» Short exercise
Rewrite these lines, changing "GUI agent" to "GUI assistant" and leaving everything else the same.

** start Stored data **

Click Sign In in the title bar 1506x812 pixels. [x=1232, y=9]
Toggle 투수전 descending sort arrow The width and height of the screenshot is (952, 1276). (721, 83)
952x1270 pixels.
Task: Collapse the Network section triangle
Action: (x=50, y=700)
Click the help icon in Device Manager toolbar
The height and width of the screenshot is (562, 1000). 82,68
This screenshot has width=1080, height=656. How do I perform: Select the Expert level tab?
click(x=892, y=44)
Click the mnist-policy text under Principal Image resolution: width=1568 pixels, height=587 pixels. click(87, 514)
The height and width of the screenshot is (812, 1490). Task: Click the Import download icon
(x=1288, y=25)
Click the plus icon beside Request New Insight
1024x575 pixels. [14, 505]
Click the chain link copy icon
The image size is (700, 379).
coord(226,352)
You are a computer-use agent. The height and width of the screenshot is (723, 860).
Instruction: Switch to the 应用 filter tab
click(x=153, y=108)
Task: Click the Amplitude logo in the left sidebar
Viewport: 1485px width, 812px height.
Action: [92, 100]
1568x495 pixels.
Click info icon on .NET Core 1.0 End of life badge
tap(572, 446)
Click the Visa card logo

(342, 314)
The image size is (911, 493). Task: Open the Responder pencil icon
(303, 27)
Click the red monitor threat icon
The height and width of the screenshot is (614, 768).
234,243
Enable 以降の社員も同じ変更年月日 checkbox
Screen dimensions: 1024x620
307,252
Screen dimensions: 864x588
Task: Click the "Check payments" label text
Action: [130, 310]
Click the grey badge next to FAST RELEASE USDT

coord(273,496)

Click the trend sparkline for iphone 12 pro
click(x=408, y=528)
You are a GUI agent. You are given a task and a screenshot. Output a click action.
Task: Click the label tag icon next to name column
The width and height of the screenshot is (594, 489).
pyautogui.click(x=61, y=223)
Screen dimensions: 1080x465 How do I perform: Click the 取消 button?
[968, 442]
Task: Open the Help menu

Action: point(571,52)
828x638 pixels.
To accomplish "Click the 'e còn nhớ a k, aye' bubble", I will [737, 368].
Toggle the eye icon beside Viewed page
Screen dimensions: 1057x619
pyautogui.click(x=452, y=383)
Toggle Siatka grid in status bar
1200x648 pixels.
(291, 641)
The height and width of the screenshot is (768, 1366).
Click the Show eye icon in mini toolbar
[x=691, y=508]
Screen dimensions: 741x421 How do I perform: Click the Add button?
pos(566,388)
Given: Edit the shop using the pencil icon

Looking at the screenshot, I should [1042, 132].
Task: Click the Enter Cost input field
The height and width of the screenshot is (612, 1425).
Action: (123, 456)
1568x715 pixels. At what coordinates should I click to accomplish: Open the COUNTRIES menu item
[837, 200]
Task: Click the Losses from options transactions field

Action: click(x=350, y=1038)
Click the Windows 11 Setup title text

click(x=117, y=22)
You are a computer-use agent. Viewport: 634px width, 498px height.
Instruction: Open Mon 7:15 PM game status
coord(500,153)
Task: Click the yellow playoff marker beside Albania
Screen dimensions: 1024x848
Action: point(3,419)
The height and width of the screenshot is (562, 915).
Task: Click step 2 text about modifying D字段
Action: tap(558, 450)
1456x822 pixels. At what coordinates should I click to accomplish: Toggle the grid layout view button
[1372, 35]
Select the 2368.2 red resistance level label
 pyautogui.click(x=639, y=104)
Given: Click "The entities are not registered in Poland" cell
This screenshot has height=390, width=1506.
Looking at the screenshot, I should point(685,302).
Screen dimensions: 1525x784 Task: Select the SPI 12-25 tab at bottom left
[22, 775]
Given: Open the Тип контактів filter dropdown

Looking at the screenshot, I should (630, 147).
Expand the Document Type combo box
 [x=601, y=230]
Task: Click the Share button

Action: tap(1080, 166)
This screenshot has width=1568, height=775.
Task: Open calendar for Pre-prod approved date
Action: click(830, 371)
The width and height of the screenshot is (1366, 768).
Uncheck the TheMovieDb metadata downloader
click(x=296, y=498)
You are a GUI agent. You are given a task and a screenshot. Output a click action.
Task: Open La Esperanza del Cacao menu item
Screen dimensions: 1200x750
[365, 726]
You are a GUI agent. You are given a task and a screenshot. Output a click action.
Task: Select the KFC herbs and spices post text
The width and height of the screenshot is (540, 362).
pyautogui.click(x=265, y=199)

** end Stored data **

» The reply
Click Sign In in the title bar 1506x812 pixels. [x=1232, y=9]
Toggle 투수전 descending sort arrow The width and height of the screenshot is (952, 1276). (721, 83)
952x1270 pixels.
Task: Collapse the Network section triangle
Action: (x=50, y=700)
Click the help icon in Device Manager toolbar
The height and width of the screenshot is (562, 1000). 82,68
This screenshot has width=1080, height=656. How do I perform: Select the Expert level tab?
click(x=892, y=44)
Click the mnist-policy text under Principal Image resolution: width=1568 pixels, height=587 pixels. click(87, 514)
The height and width of the screenshot is (812, 1490). Task: Click the Import download icon
(x=1288, y=25)
Click the plus icon beside Request New Insight
1024x575 pixels. [14, 505]
Click the chain link copy icon
The image size is (700, 379).
coord(226,352)
You are a computer-use agent. The height and width of the screenshot is (723, 860).
Instruction: Switch to the 应用 filter tab
click(x=153, y=108)
Task: Click the Amplitude logo in the left sidebar
Viewport: 1485px width, 812px height.
Action: [92, 100]
1568x495 pixels.
Click info icon on .NET Core 1.0 End of life badge
tap(572, 446)
Click the Visa card logo

(342, 314)
The image size is (911, 493). Task: Open the Responder pencil icon
(303, 27)
Click the red monitor threat icon
The height and width of the screenshot is (614, 768).
234,243
Enable 以降の社員も同じ変更年月日 checkbox
Screen dimensions: 1024x620
307,252
Screen dimensions: 864x588
Task: Click the "Check payments" label text
Action: [130, 310]
Click the grey badge next to FAST RELEASE USDT

coord(273,496)

Click the trend sparkline for iphone 12 pro
click(x=408, y=528)
You are a GUI assistant. You are given a task and a screenshot. Output a click action.
Task: Click the label tag icon next to name column
The width and height of the screenshot is (594, 489).
pyautogui.click(x=61, y=223)
Screen dimensions: 1080x465 How do I perform: Click the 取消 button?
[968, 442]
Task: Open the Help menu

Action: point(571,52)
828x638 pixels.
To accomplish "Click the 'e còn nhớ a k, aye' bubble", I will [737, 368].
Toggle the eye icon beside Viewed page
Screen dimensions: 1057x619
pyautogui.click(x=452, y=383)
Toggle Siatka grid in status bar
1200x648 pixels.
(291, 641)
The height and width of the screenshot is (768, 1366).
Click the Show eye icon in mini toolbar
[x=691, y=508]
Screen dimensions: 741x421 How do I perform: Click the Add button?
pos(566,388)
Given: Edit the shop using the pencil icon

Looking at the screenshot, I should [1042, 132].
Task: Click the Enter Cost input field
The height and width of the screenshot is (612, 1425).
Action: (123, 456)
1568x715 pixels. At what coordinates should I click to accomplish: Open the COUNTRIES menu item
[837, 200]
Task: Click the Losses from options transactions field

Action: click(x=350, y=1038)
Click the Windows 11 Setup title text

click(x=117, y=22)
You are a computer-use agent. Viewport: 634px width, 498px height.
Instruction: Open Mon 7:15 PM game status
coord(500,153)
Task: Click the yellow playoff marker beside Albania
Screen dimensions: 1024x848
Action: point(3,419)
The height and width of the screenshot is (562, 915).
Task: Click step 2 text about modifying D字段
Action: tap(558, 450)
1456x822 pixels. At what coordinates should I click to accomplish: Toggle the grid layout view button
[1372, 35]
Select the 2368.2 red resistance level label
 pyautogui.click(x=639, y=104)
Given: Click "The entities are not registered in Poland" cell
This screenshot has height=390, width=1506.
Looking at the screenshot, I should point(685,302).
Screen dimensions: 1525x784 Task: Select the SPI 12-25 tab at bottom left
[22, 775]
Given: Open the Тип контактів filter dropdown

Looking at the screenshot, I should (630, 147).
Expand the Document Type combo box
 [x=601, y=230]
Task: Click the Share button

Action: tap(1080, 166)
This screenshot has width=1568, height=775.
Task: Open calendar for Pre-prod approved date
Action: click(830, 371)
The width and height of the screenshot is (1366, 768).
Uncheck the TheMovieDb metadata downloader
click(x=296, y=498)
You are a GUI assistant. You are given a task and a screenshot. Output a click action.
Task: Open La Esperanza del Cacao menu item
Screen dimensions: 1200x750
[365, 726]
You are a GUI assistant. You are given a task and a screenshot. Output a click action.
Task: Select the KFC herbs and spices post text
The width and height of the screenshot is (540, 362).
pyautogui.click(x=265, y=199)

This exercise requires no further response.